Can asking “Who am I” lead to self-knowledge?

If you ask “Who am I?” and stay with that question, you will have certain quietude – if that is satisfaction for you, that is fine. However, it will not lead to self-knowledge.

There is a fairly popular notion, that one only needs to ask a question “Who am I?” to gain mokṣa. The idea is – there is no need for scriptural study or a teacher. How far this is true needs to be examined. The following article is based on a talk by Pujya Swamiji covering this topic, questioning the adequateness of asking the question “Who am I” as a means to gain mokṣa.

You can ask the question. If person asking the question can answer the question, he/she need not ask the question. If one already knows, then why should one ask the question?

In order to know properly, one should take the proper route. Proper route is to find a teacher and learn from him/her – ācāryavān puruṣō vēda.

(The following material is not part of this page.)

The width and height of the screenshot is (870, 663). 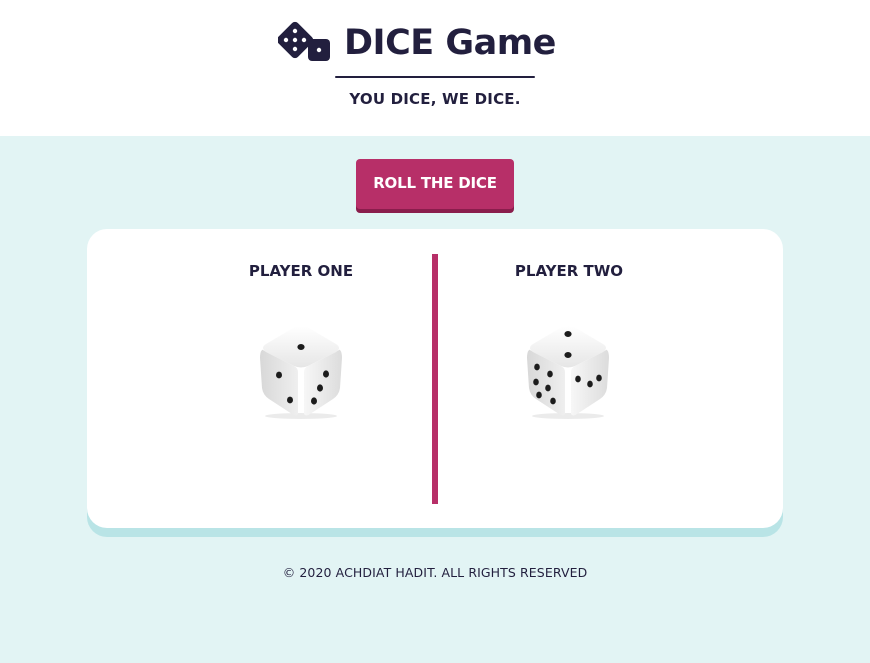 I want to click on brand: DICE Game, so click(x=417, y=43).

One needs a teacher. If you ask “Who am I?” and stay with that question, you will have certain quietude – if that is satisfaction for you, that is fine. However, it will not lead to self-knowledge.  But the question “Who am I” is an important question – it will lead to the teacher, śāstra and ātma-jñānam.

No Guru, no śāstra is needed – that is the contention of some people. It will not lead one anywhere.

One has to find the answer – I am the jagat-kāraṇam. How will you find it? It is śāstrasiddhānta. If one listens to śāstra and then contemplates upon “I am the cause of the entire world – that is Vedanta and not just “Who am I”. Only from śāstra and teacher, one understands the truth.

People do not want teachers generally, because Guru is an authority figure. They are afraid of authority. That is a psychological problem. The fear is of an authoritarian figure, stemming perhaps from father having being an authority figure. There is also a fear of loss of control, if one grew up in the house where things were not definite, like parents whose behaviour was inconsistent. So one feels he/she compulsively has to control everything, one has to operate in a controlled situation the whole life time. That person thinks – “If there is a Guru, I will lose control”. This is the issue.

In reality, the altar of surrender is not the Guru as a person, but Guru as an institution. It is a surrender to śāstra pramāṇa the Guru wields. The surrender is not unlike how we accept our ears and eyes as the last word with reference to any sound that is heard or form that is seen.